While Illinois legislators have repeatedly declared state money is available for infrastructure help, they've generally balked at legislation helping the team leave publicly-owned Soldier Field with hundreds of millions of dollars in outstanding debt from the lakefront venue's 2003 renovation.
The soaring value of sports franchises — the Bears were valued at $8.9 billion when a stake in the team was sold last year — also casts a harsh light on team requests for public help with stadium-focused real estate projects. Among other indications of sports franchise financial wherewithal, JPMorgan Chase reported in November that 20% of 111 billionaire families served by the bank now own controlling stakes in sports teams, up from 6% just three years ago.

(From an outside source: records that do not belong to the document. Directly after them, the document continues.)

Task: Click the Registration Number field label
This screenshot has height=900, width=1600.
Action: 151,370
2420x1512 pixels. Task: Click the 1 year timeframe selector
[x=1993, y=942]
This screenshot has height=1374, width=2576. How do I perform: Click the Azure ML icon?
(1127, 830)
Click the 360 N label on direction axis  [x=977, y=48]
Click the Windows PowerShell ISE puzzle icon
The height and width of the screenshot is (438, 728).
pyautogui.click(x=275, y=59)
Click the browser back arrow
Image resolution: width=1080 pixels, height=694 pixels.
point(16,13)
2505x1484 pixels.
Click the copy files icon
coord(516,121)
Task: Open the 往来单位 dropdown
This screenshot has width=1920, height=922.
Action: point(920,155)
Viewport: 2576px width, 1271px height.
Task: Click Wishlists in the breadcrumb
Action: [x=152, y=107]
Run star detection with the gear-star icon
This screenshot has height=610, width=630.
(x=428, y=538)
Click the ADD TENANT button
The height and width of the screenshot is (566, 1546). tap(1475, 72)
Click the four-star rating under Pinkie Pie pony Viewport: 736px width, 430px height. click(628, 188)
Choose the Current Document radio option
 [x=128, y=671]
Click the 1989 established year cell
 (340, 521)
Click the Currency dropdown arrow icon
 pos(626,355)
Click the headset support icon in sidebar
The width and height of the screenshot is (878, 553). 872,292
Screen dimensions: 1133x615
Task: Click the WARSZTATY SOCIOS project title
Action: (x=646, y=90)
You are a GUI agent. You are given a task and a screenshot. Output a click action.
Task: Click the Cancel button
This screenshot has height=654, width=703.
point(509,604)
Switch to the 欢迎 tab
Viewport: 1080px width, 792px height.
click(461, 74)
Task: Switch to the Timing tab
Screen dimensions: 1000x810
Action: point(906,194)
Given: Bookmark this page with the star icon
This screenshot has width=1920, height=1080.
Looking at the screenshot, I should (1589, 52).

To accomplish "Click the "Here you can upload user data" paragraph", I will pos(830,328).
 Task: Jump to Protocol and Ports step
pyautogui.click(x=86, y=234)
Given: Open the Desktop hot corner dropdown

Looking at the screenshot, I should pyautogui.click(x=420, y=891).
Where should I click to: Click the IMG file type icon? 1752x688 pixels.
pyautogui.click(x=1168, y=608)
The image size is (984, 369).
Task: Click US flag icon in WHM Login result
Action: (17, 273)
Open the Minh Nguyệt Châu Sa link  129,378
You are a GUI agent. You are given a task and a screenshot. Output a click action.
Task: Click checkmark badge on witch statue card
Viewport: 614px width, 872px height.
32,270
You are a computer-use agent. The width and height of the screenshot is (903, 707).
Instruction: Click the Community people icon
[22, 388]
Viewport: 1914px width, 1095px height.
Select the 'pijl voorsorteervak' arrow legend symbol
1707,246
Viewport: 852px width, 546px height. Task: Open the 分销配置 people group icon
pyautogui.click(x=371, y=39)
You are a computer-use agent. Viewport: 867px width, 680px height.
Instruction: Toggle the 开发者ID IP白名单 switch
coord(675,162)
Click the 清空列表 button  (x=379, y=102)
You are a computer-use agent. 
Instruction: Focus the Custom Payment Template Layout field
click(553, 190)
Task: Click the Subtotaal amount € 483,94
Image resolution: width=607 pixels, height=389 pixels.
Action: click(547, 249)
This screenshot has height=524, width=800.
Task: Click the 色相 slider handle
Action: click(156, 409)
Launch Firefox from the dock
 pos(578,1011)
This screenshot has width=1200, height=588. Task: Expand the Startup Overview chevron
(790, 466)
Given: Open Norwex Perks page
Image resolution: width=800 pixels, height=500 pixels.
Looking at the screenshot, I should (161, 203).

"But every development deserves to be treated on its own merits," says Arlington Heights Village Manager Randy Recklaus, a key figure in the northwest suburb's evaluation of the Bears' Arlington Park proposal.
"There are examples of good developments and bad developments. Our job is to make sure that, if it happens, it's a good example of a good one. But they shouldn't be penalized because it's a sports stadium. It should be a level playing field with any other development," Recklaus says.

The optics of handouts to the uber-wealthy underscores the importance of finding incentives and subsidies that guarantee financial benefits for both communities and teams if things go well, and limits exposure for taxpayers if economic growth is slow or doesn't materialize.
Bond financing for new infrastructure at Mission Rock in San Francisco, for example, has been primarily backed by revenues from property taxes generated by the project. That approach is seen as less risky for taxpayers than those tied to an expected boost in visitation, such as hotel tax proceeds used to pay off Soldier Field debt.
Special assessment districts were one recommendation from a study published last year by the Chicago Architecture Center on Chicago's current sports stadium opportunities. That report, which called for Illinois' sports facilities authority to take the lead in shaping new stadium districts, discouraged "narrow tools" like direct subsidies, tax exemptions and bond issuances in favor of tax-increment financing options and arrangements where public investments in infrastructure are repaid through shares of revenue the project generates.
Still, the long-standing arguments against taxpayer help for stadium-driven projects shouldn't be ignored, says Paul Sajovec, who worked for firms that prepared feasibility studies for sports facilities and convention centers before becoming chief of staff for 32nd Ward Ald. Scott Waguespack.
Sajovec says stadium-based projects can have merit if they help revitalize part of a city, but building new infrastructure for them from scratch is "troubling" because stadiums haven't broadly proven to do more than shuffle around existing economic activity.
"Teams are always going to tout the economic activity from construction and jobs. But we used to say when doing these studies, 'How does this compare to if we built pyramids?' " Sajovec says. "If you spent $500 million on pyramids, you'd look at all these jobs and economic impact. But at the end of the day, what is it that you've accomplished?"
Stadium-centric development also hinges on a long-term wager that in-person sports and entertainment will continue to grow as an industry, says Marlowe, the University of Chicago professor. Though sports venues have long histories as popular gathering places, they are less affordable for many people today and face increasing competition from virtual reality experiences.
"That's not a reason to not (build a stadium)," Marlowe says. "But they need to have other amenities that draw people in. Because the game itself might diminish in value."